Hi, Let me add a few points. Lastly, I decided to conduct a couple of tests with the newer OpenStack platform - Zed (built by the kolla-ansible project). This platform serves Ubuntu 22.04 LTS on top of my compute nodes. The results were surprising, particularly because I was able to achieve the desired outcomes. My compute node was equipped with 2 SSDs and 2 NVMe disks. As a preliminary step, I used SSD drives for testing. The fio test yielded a result of approximately 90k IOPS for the local SSD drive [1], employing IvyBridge-IBRS as the cpu_model parameter. When I transitioned to Cascadelake-Server, I managed to exceed 100k IOPS [2]. Interestingly, when I conducted an identical test with NVMe drives, the performance was only slightly above 90k IOPS [3]. This suggests that NVMe drives are marginally slower than SSD drives for local storage when used by VMs. For the final test, I executed the fio test on the NVMe mounting point, achieving around 140k IOPS [4]. In summary, it appears that the choice of Ubuntu version as the base for compute nodes has a significant impact on performance (Ubuntu 20.04 LTS vs. Ubuntu 22.04 LTS). In my opinion, a kernel parameter seems to be responsible for constraining the performance within the VM (more precisely, the "drive file" serving as local storage for the VM). However, I'm uncertain about which specific parameter(s) are at play. I intend to delve deeper into this matter, but I'm open to any suggestions you may have. /Jan Wasilewski *References:* *[1] fio results for IvyBridge and SSDs: https://paste.openstack.org/show/bUCoXBUbImd9JxplPBbv/ <https://paste.openstack.org/show/bUCoXBUbImd9JxplPBbv/>* *[2] fio results for Cascadelake-Server and SSDs: https://paste.openstack.org/show/bWxDkM5ITcMTlFWe4GiZ/ <https://paste.openstack.org/show/bWxDkM5ITcMTlFWe4GiZ/>* *[3] fio results for Cascadelake-Server and NVMe: https://paste.openstack.org/show/bbINpvkNZcJcY0KP0vPo/ <https://paste.openstack.org/show/bbINpvkNZcJcY0KP0vPo/>* *[4] fio results for mounting point of NVMe: https://paste.openstack.org/show/bTchYOYY3zNpSLPfOpQl/ <https://paste.openstack.org/show/bTchYOYY3zNpSLPfOpQl/>* czw., 17 sie 2023 o 12:16 Jan Wasilewski <finarffin@gmail.com> napisał(a):

...

Hi,

First and foremost, I want to express my heartfelt gratitude for all the invaluable insights you've provided. I meticulously studied and conducted numerous tests based on your inputs. While I've managed to implement certain enhancements, I'd like to delve into those improvements in an upcoming section. For now, let me address your queries.

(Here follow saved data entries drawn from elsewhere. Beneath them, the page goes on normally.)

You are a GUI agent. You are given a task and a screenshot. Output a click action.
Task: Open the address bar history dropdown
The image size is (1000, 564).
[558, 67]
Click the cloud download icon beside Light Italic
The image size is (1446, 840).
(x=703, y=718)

Regarding the number of concurrent VMs operating on the OpenStack hypervisor:

- Presently, there is a sole VM running on this compute node, occasionally there might be two instances. The compute node remains largely underutilized, primarily earmarked for my performance assessments. It's equipped with a 24-core Intel(R) Xeon(R) Silver 4214 CPU @ 2.20GHz, alongside a MemTotal of 48988528 kB. Thus far, I haven't detected any red flags. Even during the execution of fio tests within my VMs, there is no discernible surge in load.

To @smooney: In relation to ide and virtio, I undertook a secondary test, meticulously duplicating the attachment methodology, and the outcomes are akin. Please refer to [1] and [2].

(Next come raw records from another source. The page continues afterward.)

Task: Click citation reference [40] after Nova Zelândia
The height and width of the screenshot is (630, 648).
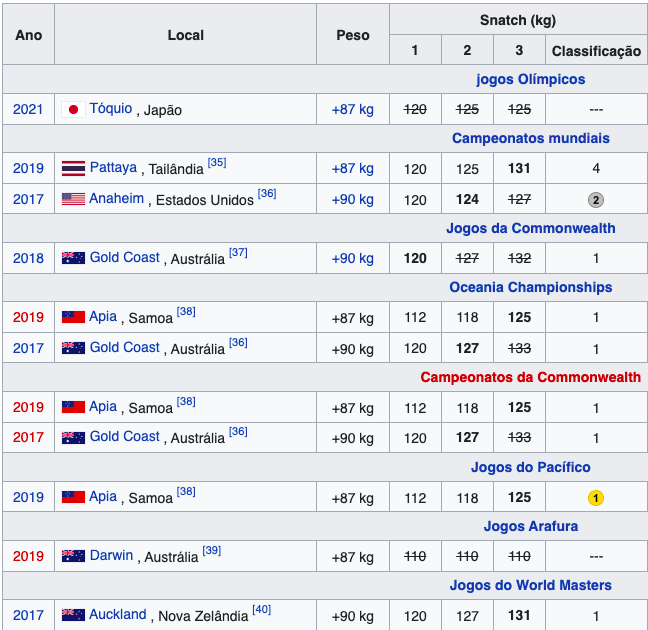Action: pyautogui.click(x=261, y=610)
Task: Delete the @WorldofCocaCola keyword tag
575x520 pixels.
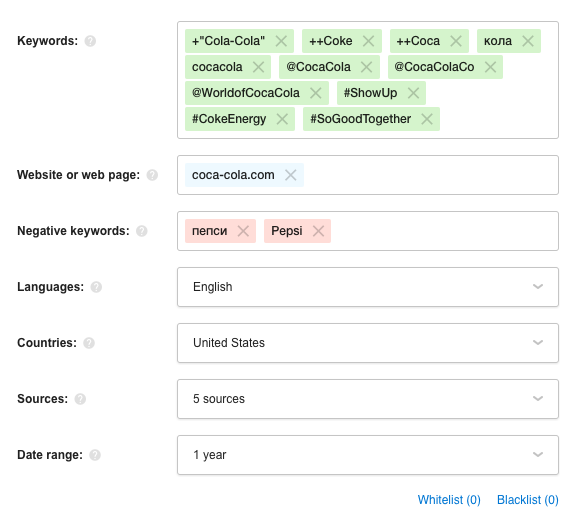Action: [316, 93]
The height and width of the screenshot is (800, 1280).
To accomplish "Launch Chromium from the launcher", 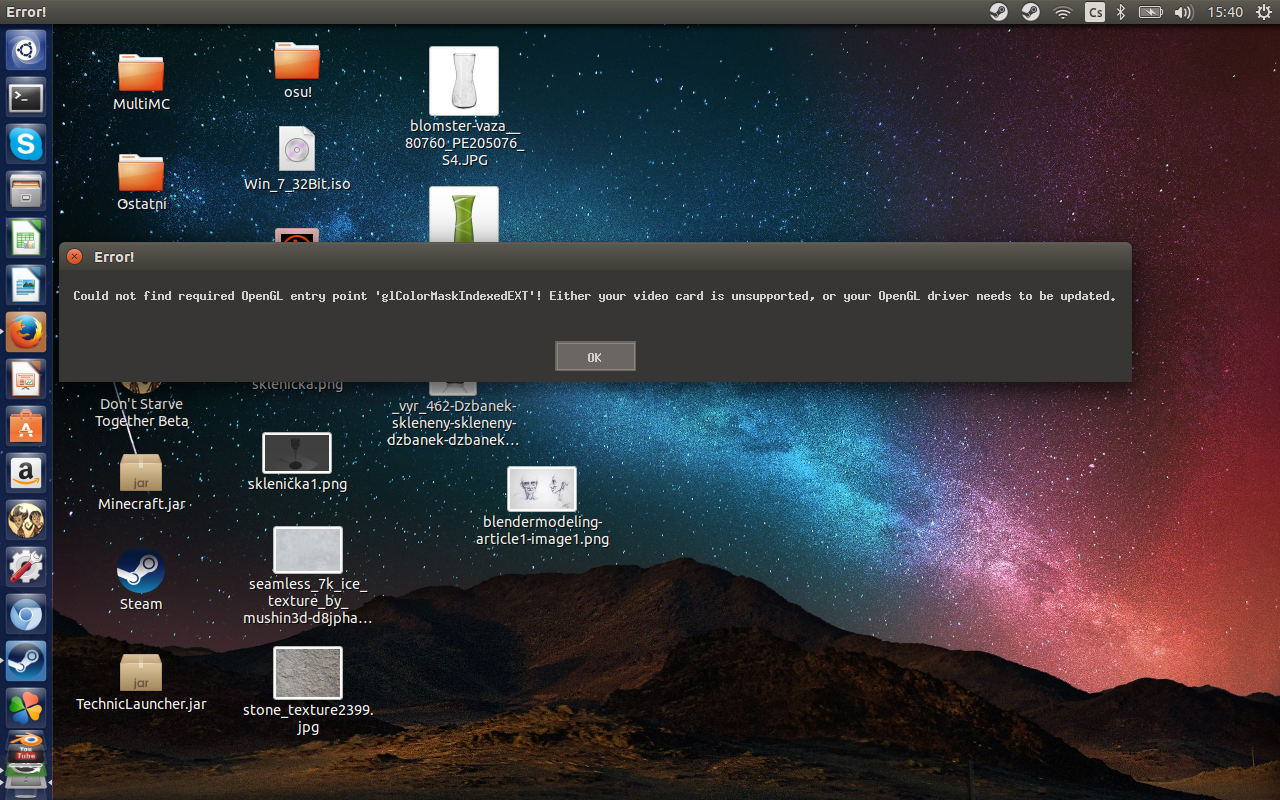I will pyautogui.click(x=26, y=614).
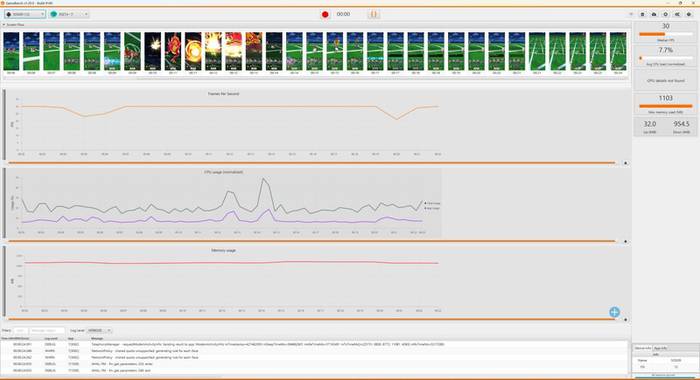
Task: Collapse the Memory usage chart panel
Action: 625,320
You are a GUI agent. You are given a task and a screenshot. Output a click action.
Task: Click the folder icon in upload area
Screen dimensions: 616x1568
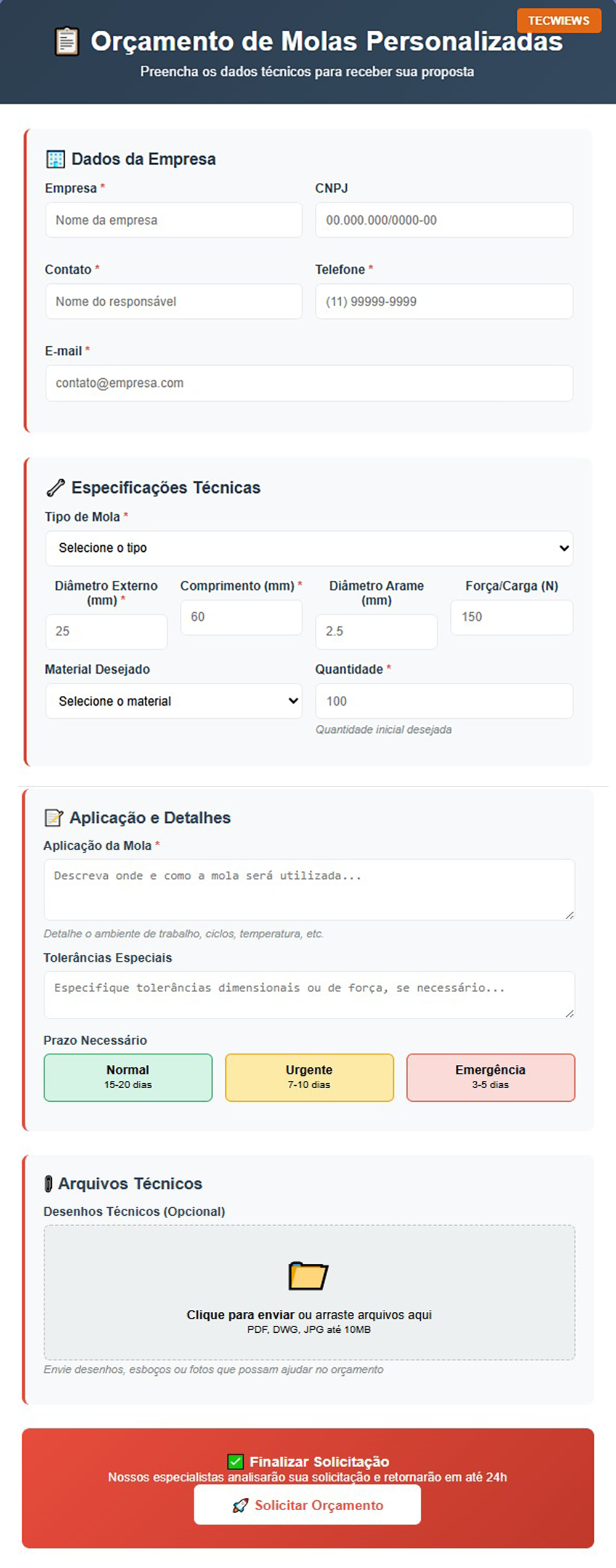309,1275
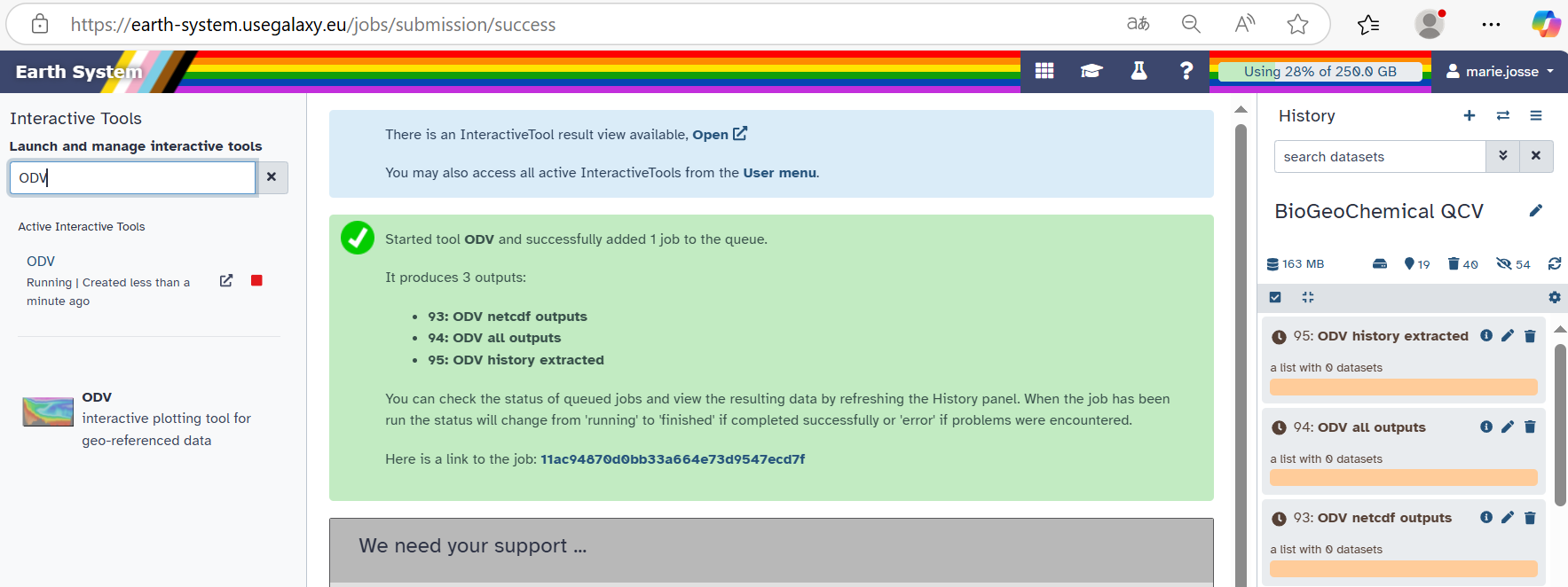Edit the BioGeoChemical QCV history name
The image size is (1568, 587).
coord(1536,211)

Nevertheless, as per your recommendation, I explored hw_pmu; however, the outcomes remained consistent. Find the results with hw_pmu disabled in [3], [4], and [5], and contrasting results with hw_pmu enabled in [6], [7], and [8].

Nonetheless, I did experience a substantial performance escalation, albeit solely for a manually attached disk—a comprehensive drive, not the disk associated with the VM as a singular file [9]. The solitary alteration involved configuring my cpu_model in nova.conf from IvyBridge to Cascadelake-Server-noTSX. Even though I achieved approximately 110k iOPS for the fully attached disk [10], the file-attached disk retained around 19k iOPS [11], with comparable performance evident for the root disk [12]. The latter is also a solitary file, albeit located on a distinct drive of the same model. For your perusal, I've appended all relevant dumpxml data [13]. In summation, it seems that the cpu_model significantly influences performance enhancement, though this effect is not replicated for a "file disk." The query thus stands: how can we elevate performance for a file disk?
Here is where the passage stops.